● Document
****
Within Palin are truly humane messages that would resonate with any person of good will. She implores us to live responsibly, appreciate hard work, love our families, and love our neighbors as ourselves. She honors those who serve us and protect our freedom. And as the mother of a son with Down Syndrome, she’s a living testament to defending vulnerable human life.

The Medium Is the Message

Unfortunately, Palin has become a very poor medium for Palin’s message. As Marshall McLuhan wrote so many decades ago: “the medium is the message.” His point seems exponentially truer today with social media than it was when he wrote those words. It especially applies to a person or persona.

I don’t believe the whole nine yards of Palin’s current persona—the shrillness and the recklessness—was ever truly there to begin with.

I remember stepping off the plane in Minneapolis for the ‘08 GOP convention, wide-eyed because the first thing I saw was a TV screen with Sen. John McCain’s press conference announcing Palin as his running mate. I knew virtually nothing about her. That night one of the networks—I believe it was CNN—ran an old interview with a younger Governor Palin talking about energy policy in Alaska. Palin really seemed to know her stuff. I recall her having a thoughtful and well-grounded demeanor. She could even modulate her voice. I had very high hopes.

I don’t believe the whole nine yards of Palin’s current persona—the shrillness and the recklessness—was ever truly there to begin with. It certainly doesn’t look natural. Sure, she was feisty in her speech to the Republican National Convention in 2008, but the delivery was fine, smooth even. And it was electrifying. Not jolting. (Plus, feisty can be a very good thing. In doses.)

Media Pack Attacks Take their Toll

There can be little doubt that the smug and relentless Katie Couric treatment by the entire media was an intentional psychological attack on Palin. The vendetta was personal and clearly intent on stripping her of any shred of human dignity. It seemed to trigger something in her that drew out a caricature. There was enormous fallout from those attacks, not just for Palin herself, but for all conservative women.

There will be ever-more well-regulated tarring-and-feathering of the sort Palin endured, in order to block conservative messaging.

It stands to reason that as our society spirals ever downward into group-think and ignorance, the medium will become ever more the message. And there will be ever-more well-regulated tarring-and-feathering of the sort Palin endured, in order to block conservative messaging.

Since the Left doesn’t really have a message that resonates with non-elites who are able to connect the dots, its operators have resorted to manipulating social psychology. Their policies require marketing and hype—with a good dose of punishment for dissent—to promote an innately unpopular agenda of central planning and control.

Of course, first they had to soften the ground by cultivating ignorance. Think back to the 1960s campus campaign slogan: “Hey hey, ho ho, Western Civ has got to go!” Getting rid of Western Civilization not only wiped out the study of Western history and civics, but also the Socratic method and the rules of civil discourse, which after all are a large part of what Western Civ is all about.

Then, once the slates of students’ minds were blank enough, the Left could nudge and condition the academy and the masses more effectively. Cass Sunstein’s prescription to “Nudge” us all into government-regulated lives is a good example of how this is working. (This is not a question of theory. It’s simply policy, for which the White House even has a Behavioral Insights Team.)

Understanding Social Psychology Is Key

Political correctness is not just about controlling everyone’s speech, and it’s not only about controlling the narrative or even images. It’s ultimately about controlling the relationships people have with one another. Through labelling, PC built a wall of separation between Palin and those who might consider her message. It can do the same for you and anyone else, too.
****
● Material
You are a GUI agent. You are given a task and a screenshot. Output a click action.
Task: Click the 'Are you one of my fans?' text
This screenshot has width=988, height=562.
****
● Exercise goal
In the piece on Palin above, in which city does the writer recall getting off the plane for the 2008 GOP convention?

● Result for this exercise
Minneapolis